Using the text on Evan Cotton, decide whether each statement agrees with it, answering yes or no and quoting the exact deciding words: (a) Cotton was born at Midnapore. (b) Cotton practised at Calcutta High Court until 1912. (c) Cotton covered the Delhi Durbar of 1903 for the Daily News.

■ Reading text:
═══

Harry Evan Auguste Cotton  (27 May 1868 – 7 March 1939), better known as Evan Cotton or H. E. A. Cotton, was a Liberal politician, barrister, administrator, journalist, historian and writer.

Formative years
The son of Henry Cotton, who presided over the 1904 session of the Indian National Congress, and the Irish-born Mary Ryan, he was born at Midnapore, where his father was then posted. He had his early schooling at Mount Liban School, Pau and then at Sherborne School.

He held an open scholarship at Jesus College, Oxford, where he obtained a second class in Classics Honour Mods, followed by second class degrees in history and jurisprudence. He was called to the bar by Lincoln's Inn.

Professional life
Cotton practised at Calcutta High Court from 1893 to 1908. He served as a member of Calcutta Municipal Corporation.
He covered the Delhi Durbar of 1903 as a correspondent of the Manchester Guardian. He subsequently served as the Kolkata correspondent of the Daily News. He undertook the editorship of India, the weekly organ of the British Committee of the Indian National Congress.  He served as President of the Bengal Legislative Council from 1922 to 1925.

═══

■ Dataset extract:
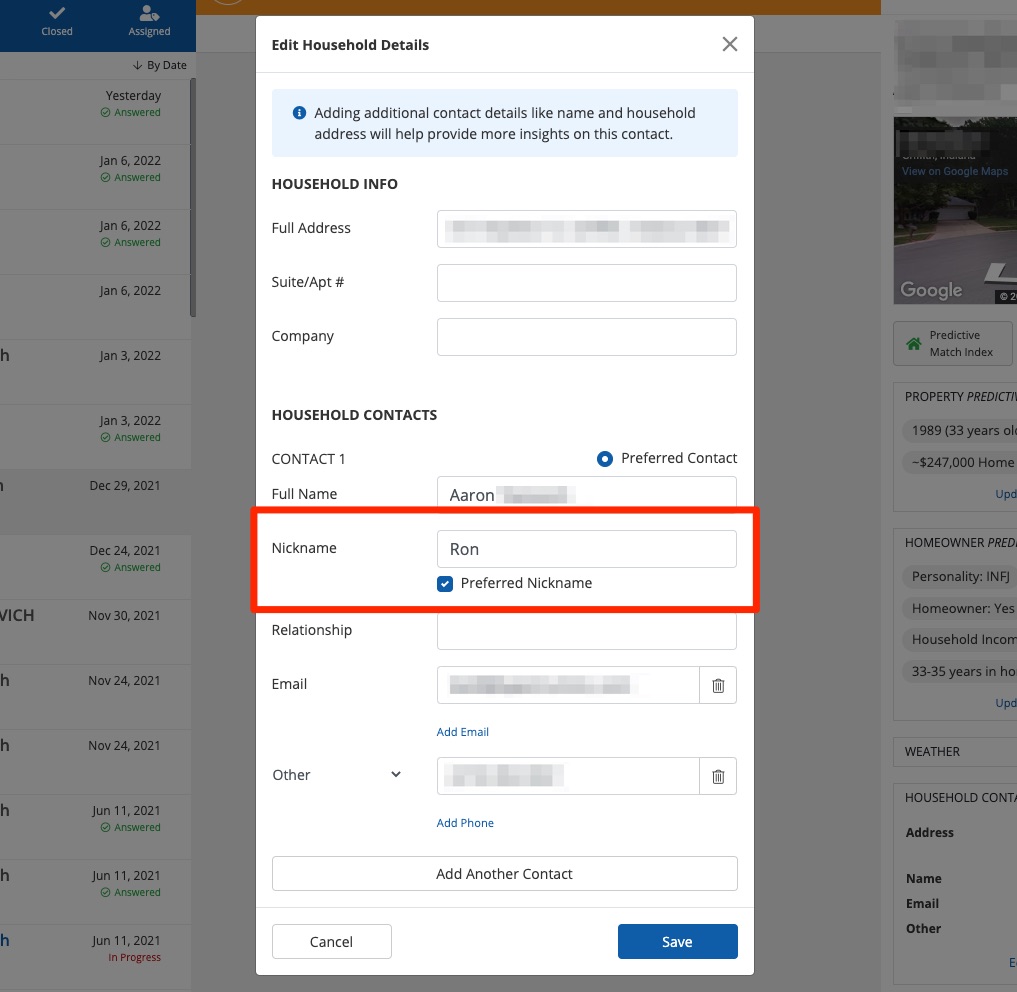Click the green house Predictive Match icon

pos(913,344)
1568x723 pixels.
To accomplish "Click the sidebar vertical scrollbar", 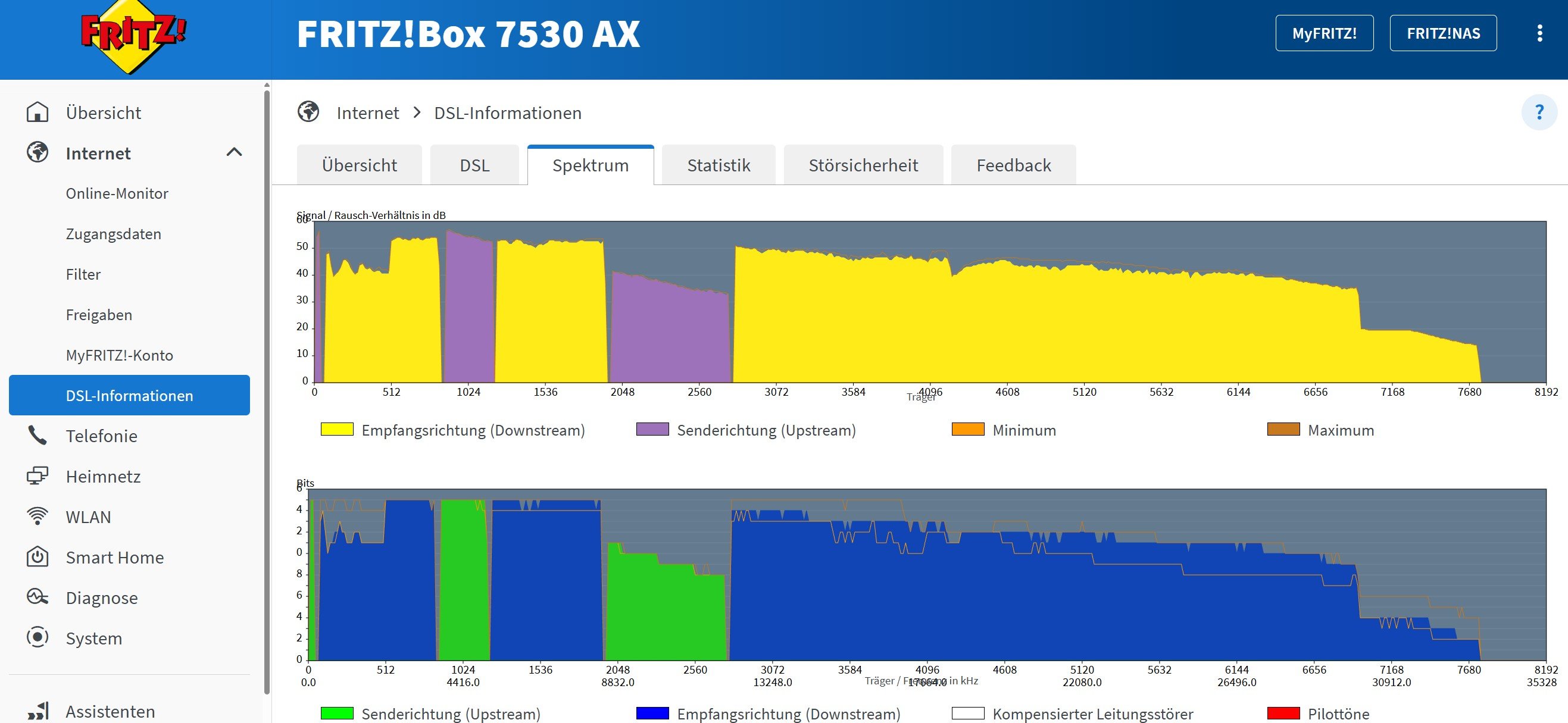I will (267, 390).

═══

■ Answer in full:
(a) Yes: "he was born at Midnapore"
(b) No: "Cotton practised at Calcutta High Court from 1893 to 1908."
(c) No: "He covered the Delhi Durbar of 1903 as a correspondent of the Manchester Guardian."